The disease connection
Beyond offering new insight into the underpinnings of evolution, research into cryptic mutations is suggesting new ways to look at and combat disease. It has been very hard to decipher the genetic underpinnings of many human traits or diseases, from height to schizophrenia. Even though they run strongly in families, scientists have found only a small number of genes associated with them. Plotkin wonders if cryptic variation might help to solve the puzzle of this “missing heritability.” Perhaps we should be looking for mutations that have no effect on their own but rather influence the risk of diseases in combination. “This is just wild speculation on my part, but it sounds reasonable to me,” he says.

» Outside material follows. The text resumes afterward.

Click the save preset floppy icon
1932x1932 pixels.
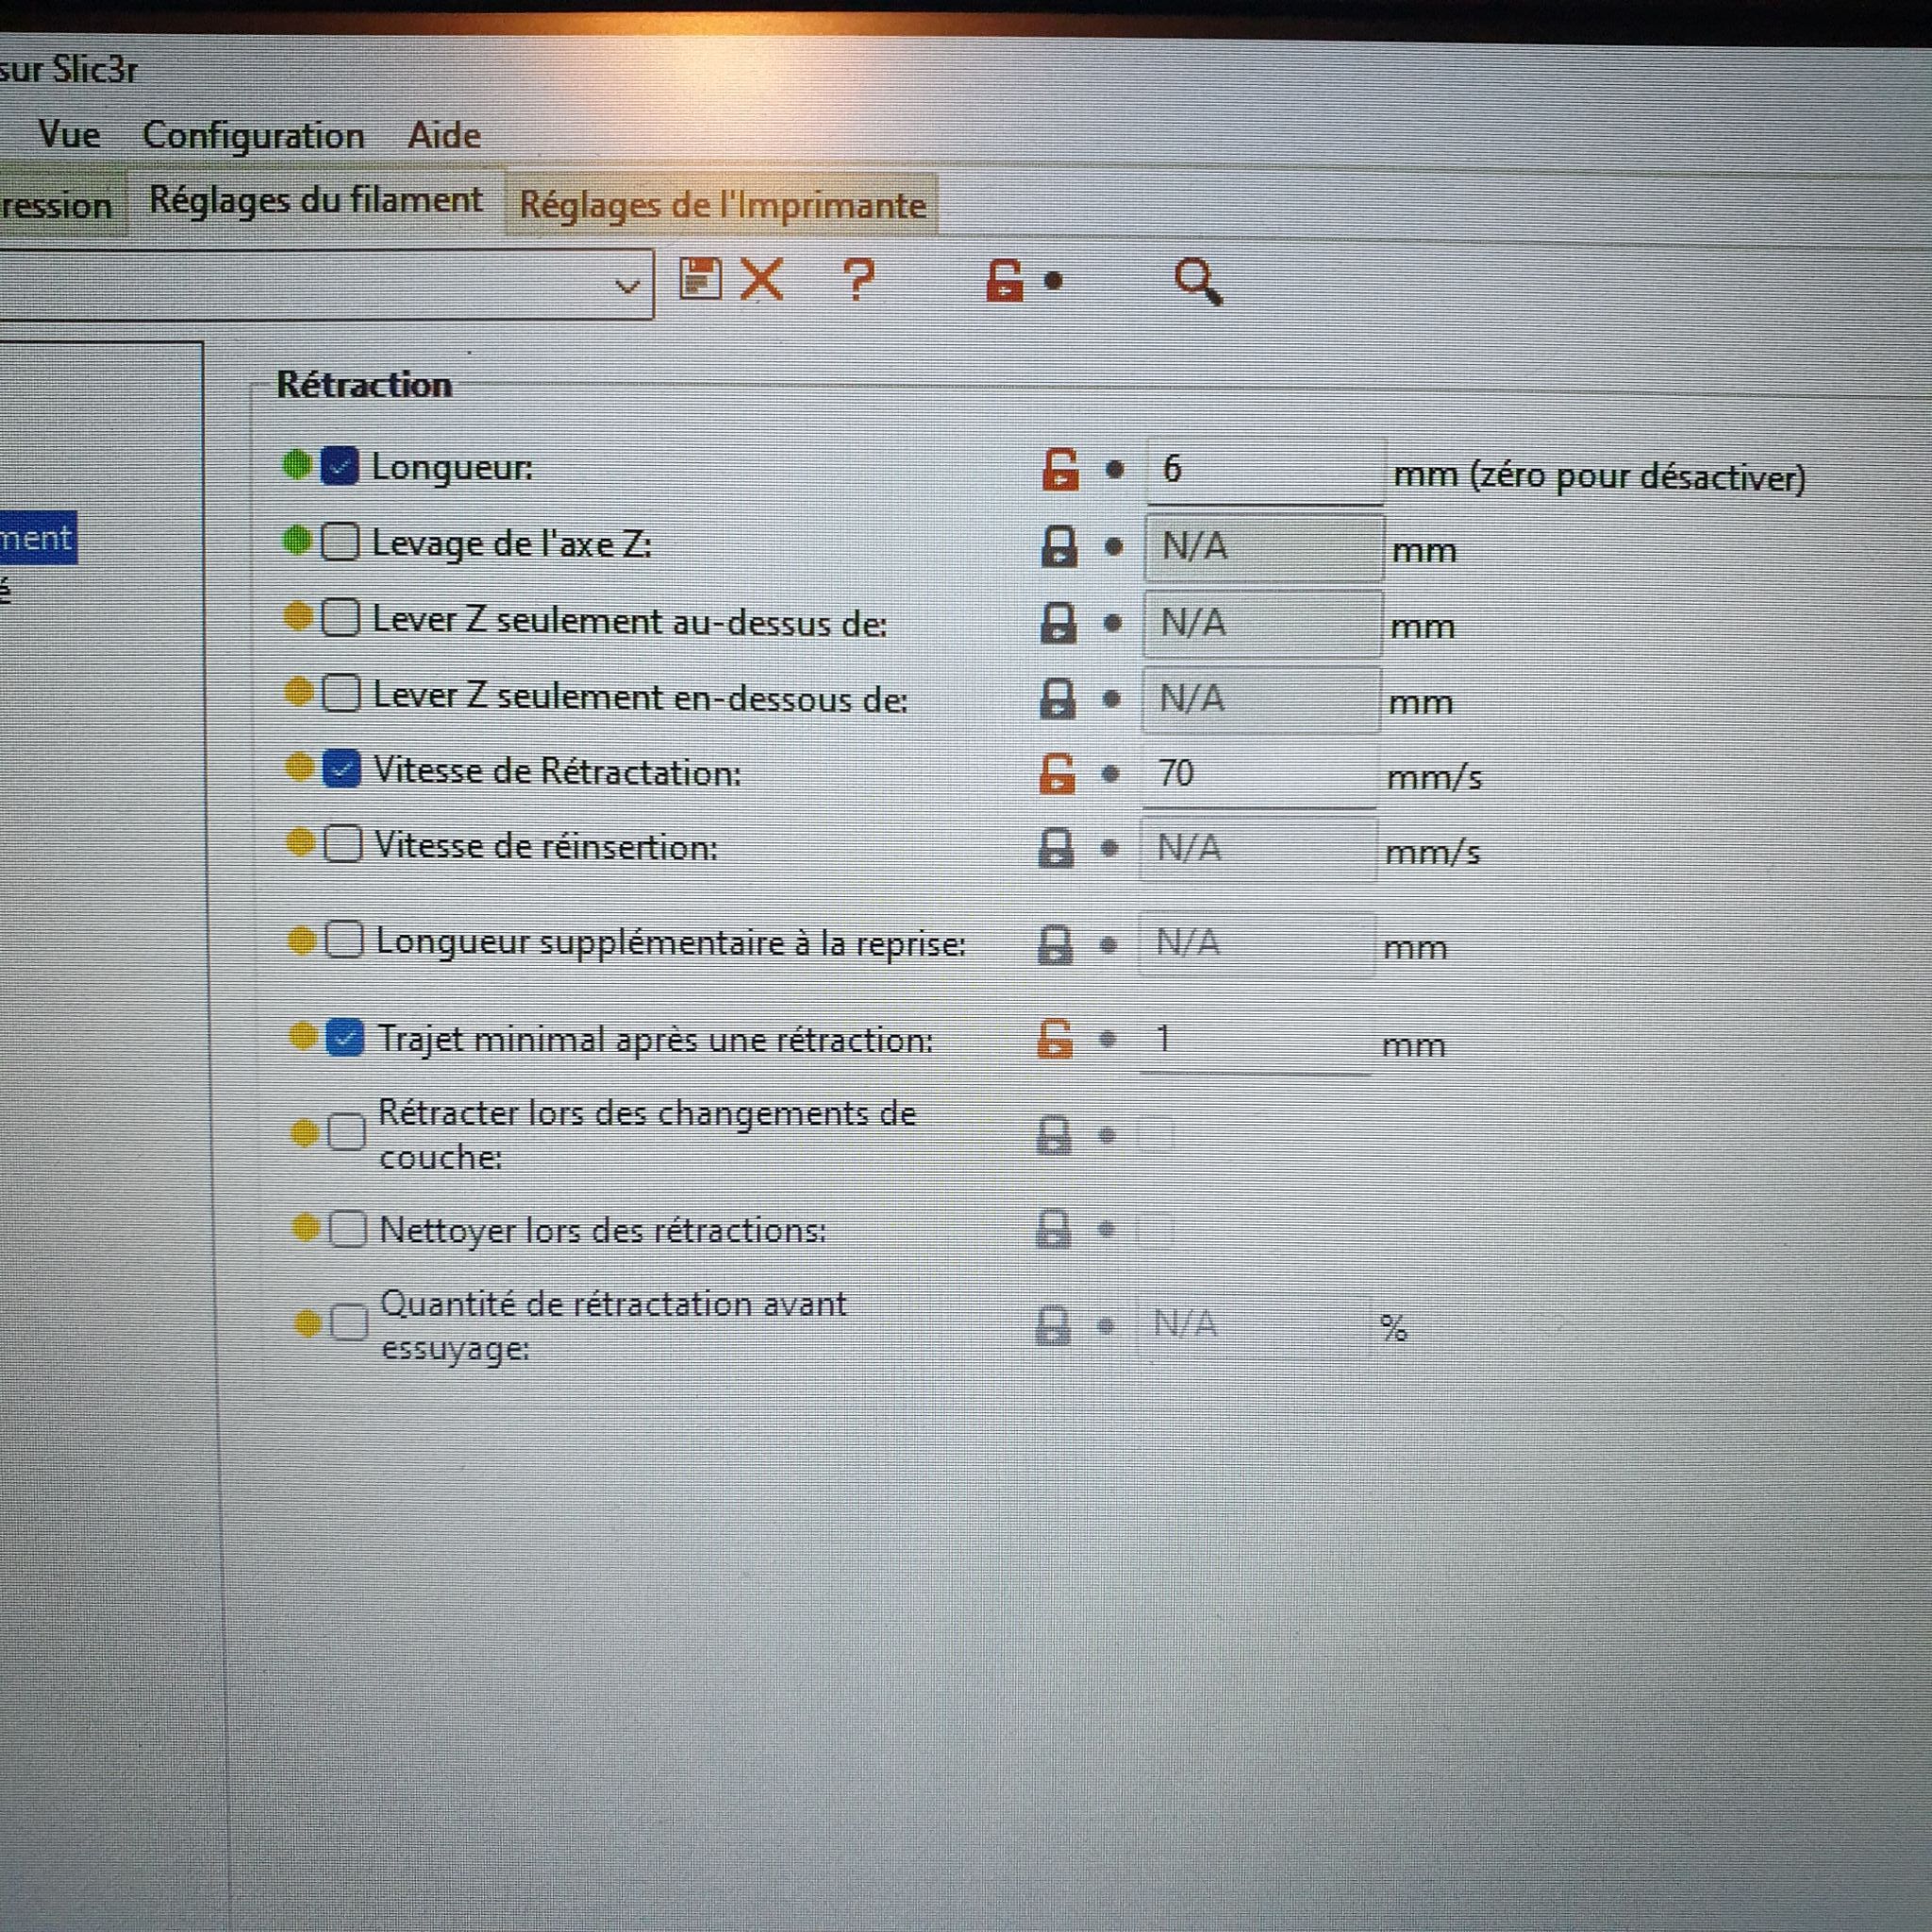pyautogui.click(x=700, y=279)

The same thinking is being applied to other disorders. We continually provide bacteria, fungi and viruses with new challenges by attacking them with our immune system or hitting them with waves of toxic drugs. One of their chief defences is the ability to evolve resistance, and cryptic variation helps them to do this faster. Lindquist, for example, has shown that Candida albicans, the fungus responsible for thrush, needs lots of Hsp90 to evolve resistance to antifungal drugs. When she blocked Hsp90, the fungi stayed vulnerable. Cancer cells also benefit from Hsp90, because they need help in folding their wide array of unstable mutant proteins. Many scientists are now testing chemicals that block Hsp90 as potential treatments for cancer or ways of preventing fungi and bacteria from developing drug-resistance.

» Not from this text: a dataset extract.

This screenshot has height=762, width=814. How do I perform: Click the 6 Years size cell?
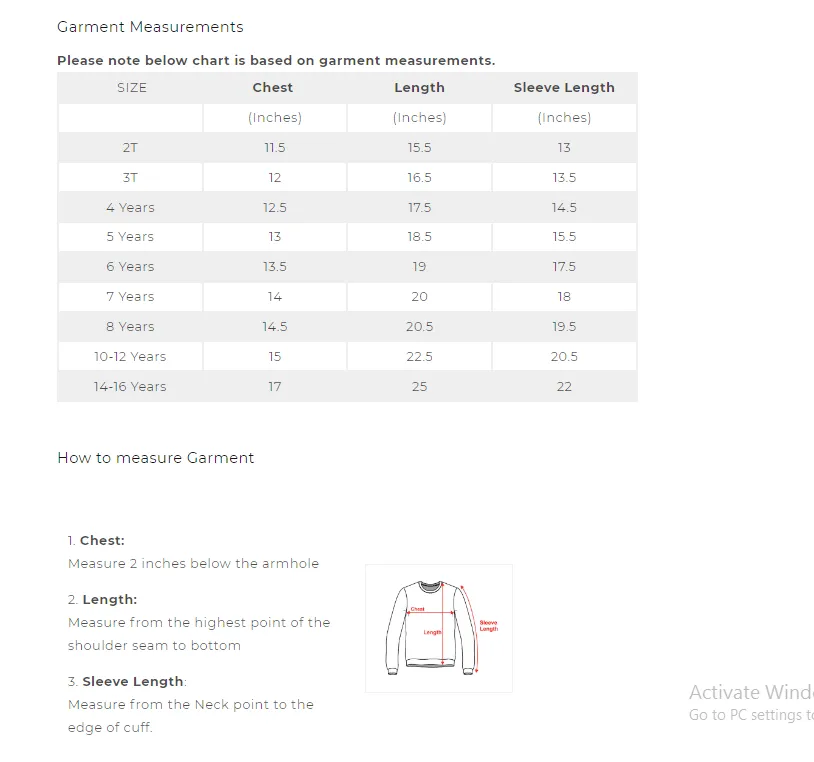tap(130, 267)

Others are trying to predict how cryptic variation fuels the evolution of viruses. Plotkin and Bloom are focusing on influenza. “The flu virus is evolving all the time to escape all the antibodies that it has stimulated in the human population,” Plotkin says. “This is why we have to update the vaccine every year.” Last year he analyzed the genomes of flu viruses collected over four decades. He found hundreds of pairs of mutations, where one swiftly appeared after the other. In many cases the first of the pair was neutral—it did nothing except to pave the way for the second mutation. By identifying these hidden mutations, which predate more serious ones, we could find strains that are primed for resistance and cut them off with the right vaccines. “We could, to some extent, predict the evolution of flu,” Plotkin says.

Plotkin also envisages focusing on cryptic mutations for a different end: making new molecules useful for the biotechnology industry. Many scientists are trying to artificially evolve designer proteins that will do specific tasks. Typically they look for mutations that overtly alter proteins in ways that enhance their ability to do the chosen task. But it may be useful to look for the hidden neutral mutations that could make proteins more likely to acquire useful mutations. “Understanding the role of cryptic mutations in an evolving protein could help to improve some already very useful techniques for engineering enzymes,” Plotkin says.

Applications like these are just the beginning. In many ways the study of cryptic variation has been a metaphor for itself. Knowledge and interest in the field has been building up under the surface for a long time, largely hidden from view, only to be released by the influx of new technology. “We’re really at the tip of the iceberg,” Plotkin says.